= WHAT THE TASK REQUIRES =
Reproduce the listing that follows word for word, without its pictures.

=== Section Start ===

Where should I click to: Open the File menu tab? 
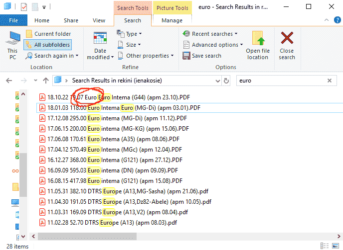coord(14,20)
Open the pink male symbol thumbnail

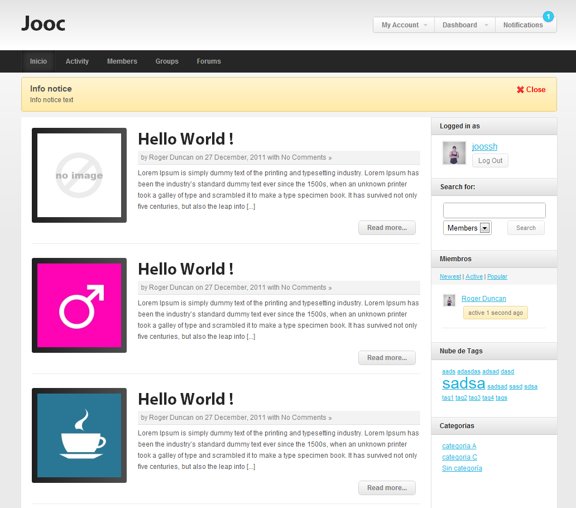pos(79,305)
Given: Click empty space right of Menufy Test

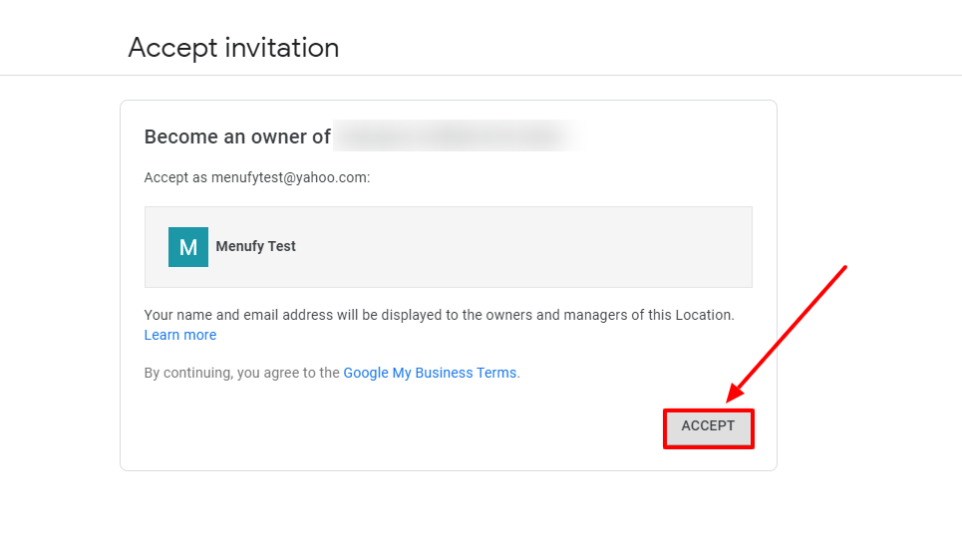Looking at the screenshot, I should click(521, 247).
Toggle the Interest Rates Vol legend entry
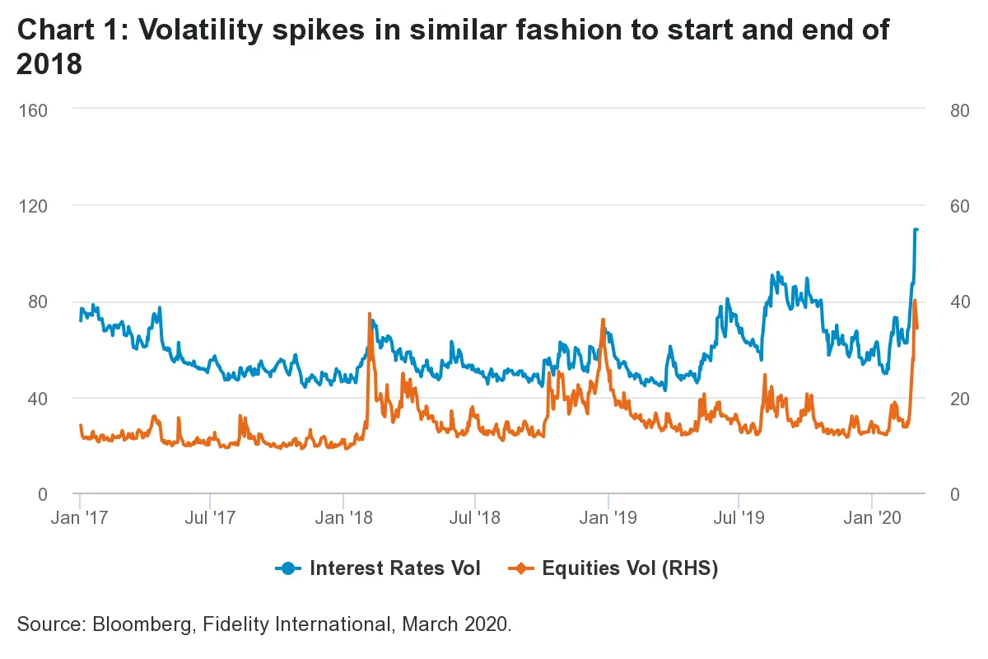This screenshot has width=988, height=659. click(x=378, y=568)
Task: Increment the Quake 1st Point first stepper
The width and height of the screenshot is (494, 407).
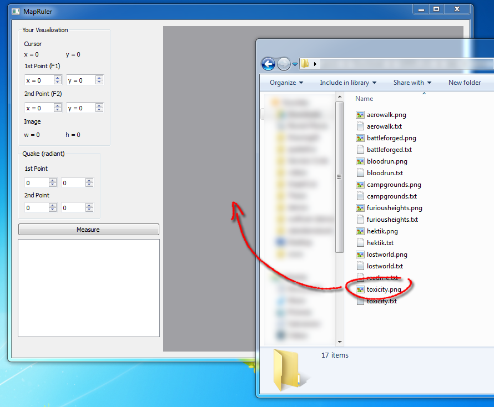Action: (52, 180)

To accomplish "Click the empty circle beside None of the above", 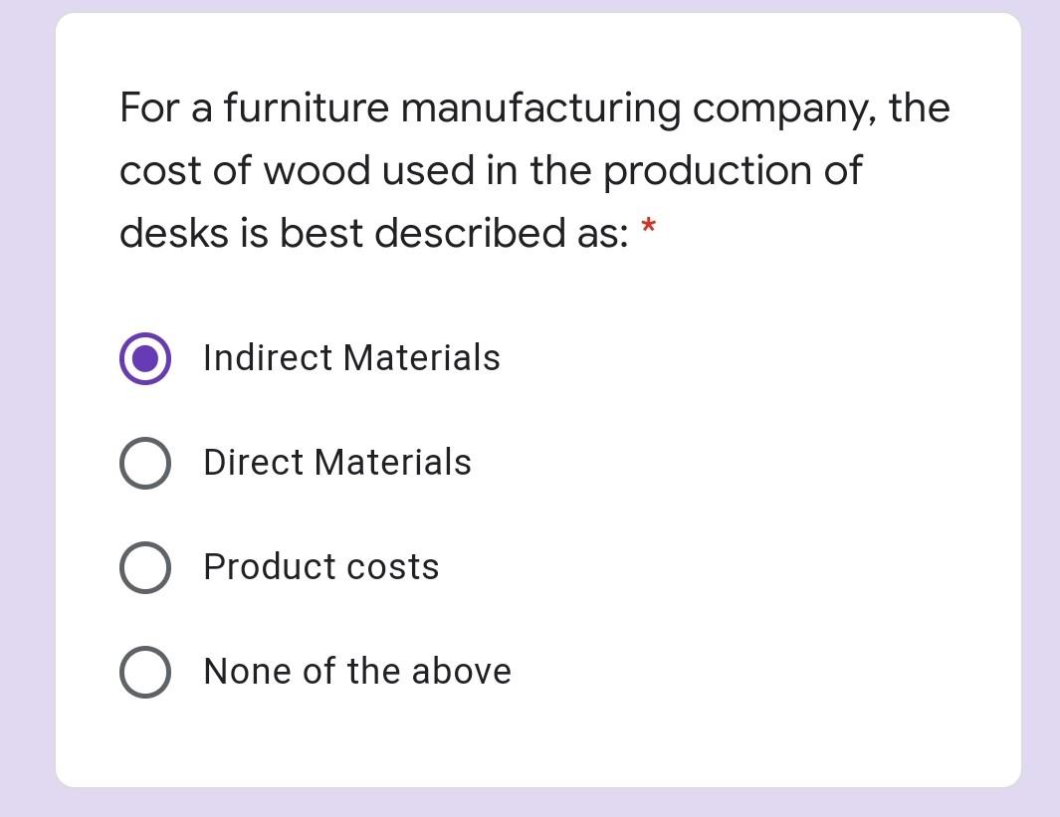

=== Section End ===

= WRITTEN REPLY =
Where should I click to: Open the File menu tab? 
coord(14,20)
Open the pink male symbol thumbnail

pos(79,305)
Given: Click empty space right of Menufy Test

Looking at the screenshot, I should click(521, 247).
Toggle the Interest Rates Vol legend entry
This screenshot has width=988, height=659. click(x=378, y=568)
Task: Increment the Quake 1st Point first stepper
The width and height of the screenshot is (494, 407).
Action: (52, 180)

To accomplish "Click the empty circle beside None of the above", 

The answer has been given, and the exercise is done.